Document passage.
Of the three new books by Robert Lowell—all of them consisting, like their antecedent
Notebook
, of unrhymed sonnets—only
The Dolphin
contains entirely fresh material. It is dedicated to Lowell's new consort Caroline, and deals with the life they are now leading together.
For Lizzie and Harriet
deals exclusively with the life Lowell has left behind: it isolates and reworks those poems concerning his ex-wife and daughter which were earlier scattered through
Notebook
. The central and bulkiest volume of the current three,
History
, is an extensive reworking and thoroughgoing reordering of all the remaining poems in
Notebook
, with eighty extra ones mixed in.

When we consider that
Notebook
itself had two earlier versions before being published in Britain, it is clear that there is a great deal going on. If mere bustle were creativity, then later Lowell would be the most creative thing in modern poetry. Daunted, the critic is tempted to hand the whole problem directly to the scholar and get the work of collating done before any judgements are hazarded. Unfortunately judgement will not wait—not least because these recent works offer an invitation to scholarship to start up a whole new branch of its industry, an invitation which will be all too eagerly accepted if criticism neglects to mark out the proper, and reasonably discreet, size of the job. Lowell is a giant, but his perimeter is still visible: there is no need to think that he fills the sky.

In so far as it had one,
Notebook
's structure was rhapsodic—an adjective which, in its technical sense, we associate with the Homeric epic. As the poet stumbled in circles of crisis and collapse, digressions could occur in any direction, sub-sequences of the proliferating sonnets form around any theme. These sequences constituted rhapsodies, and it was easy to sense that the rhapsodies were intent on forming themselves into an epic. At that stage, the Lowell epic resembled John Berryman's
Dream Songs
: its digressions had shape, but there was no clear line of progress initiating them—no simple story for which they could serve as complications. The story was mixed in with them. All of human history was there, and Lowell's personal history was there too. Both kinds of history jumped about all over the place.

Data section.

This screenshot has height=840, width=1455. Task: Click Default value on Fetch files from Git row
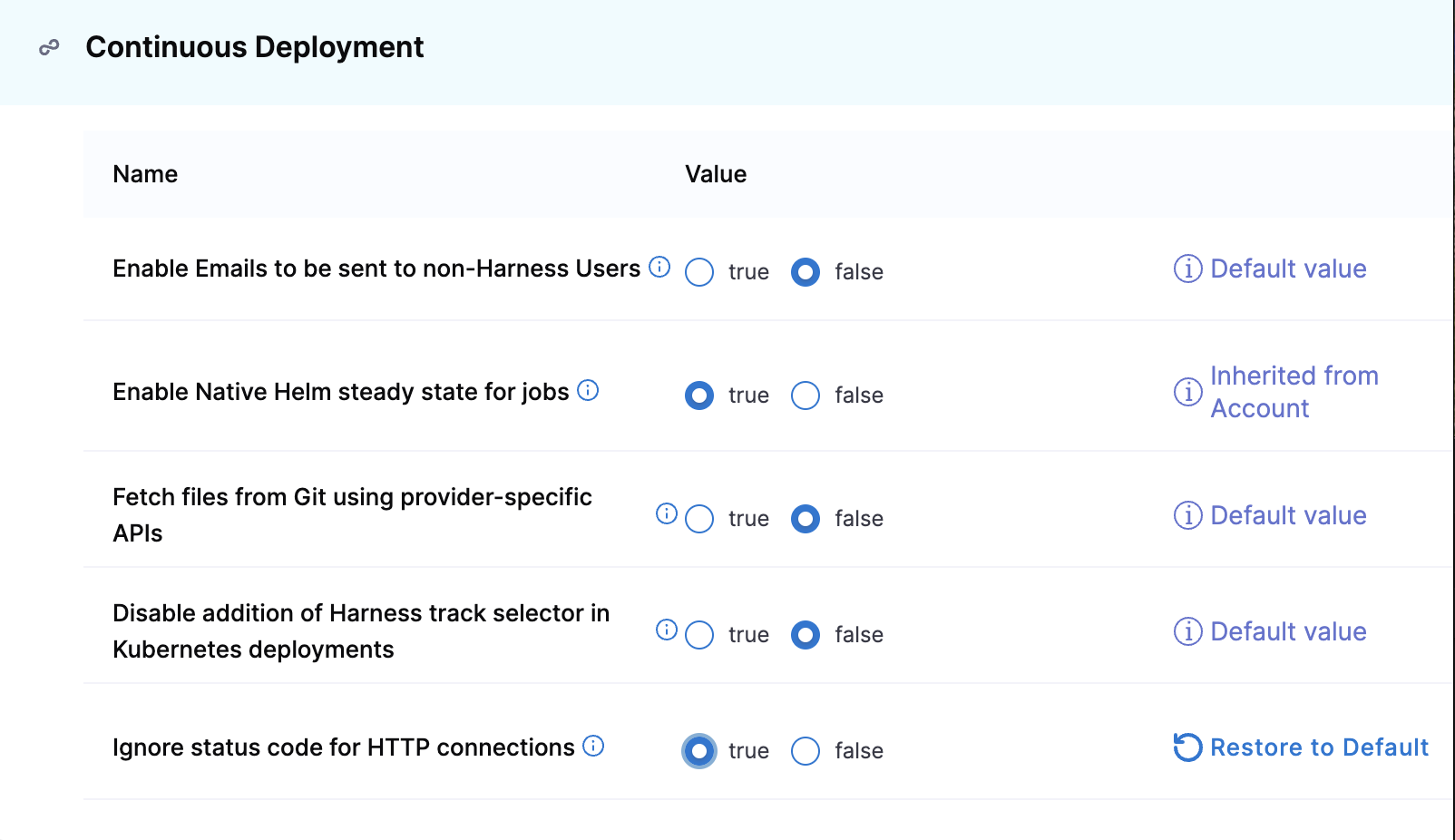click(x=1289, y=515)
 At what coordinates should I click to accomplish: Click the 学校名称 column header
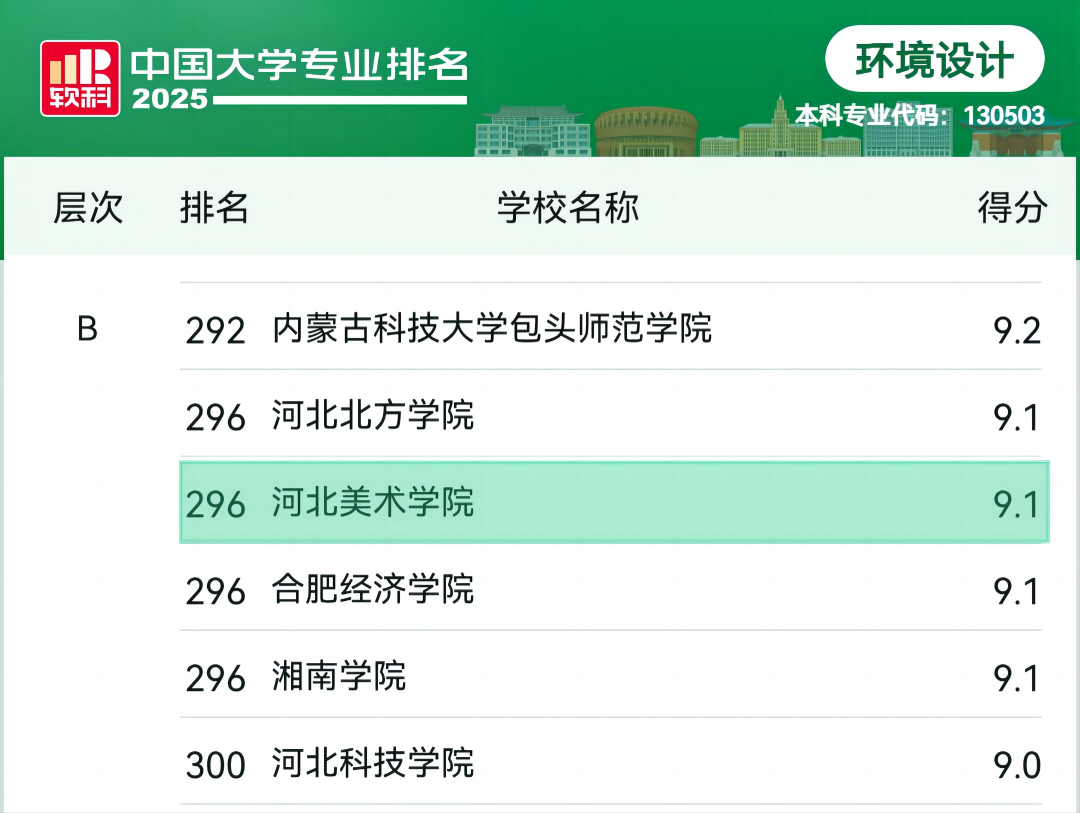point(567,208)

Parts of the exercise.
1. In the passage on Robert Lowell's three new books, how many extra poems are mixed into History?
2. From the passage on Robert Lowell's books, reproduce word for word the text from "In so far as" to "over the place.".

Completed exercise.
1. Eighty.

2.
In so far as it had one,
Notebook
's structure was rhapsodic—an adjective which, in its technical sense, we associate with the Homeric epic. As the poet stumbled in circles of crisis and collapse, digressions could occur in any direction, sub-sequences of the proliferating sonnets form around any theme. These sequences constituted rhapsodies, and it was easy to sense that the rhapsodies were intent on forming themselves into an epic. At that stage, the Lowell epic resembled John Berryman's
Dream Songs
: its digressions had shape, but there was no clear line of progress initiating them—no simple story for which they could serve as complications. The story was mixed in with them. All of human history was there, and Lowell's personal history was there too. Both kinds of history jumped about all over the place.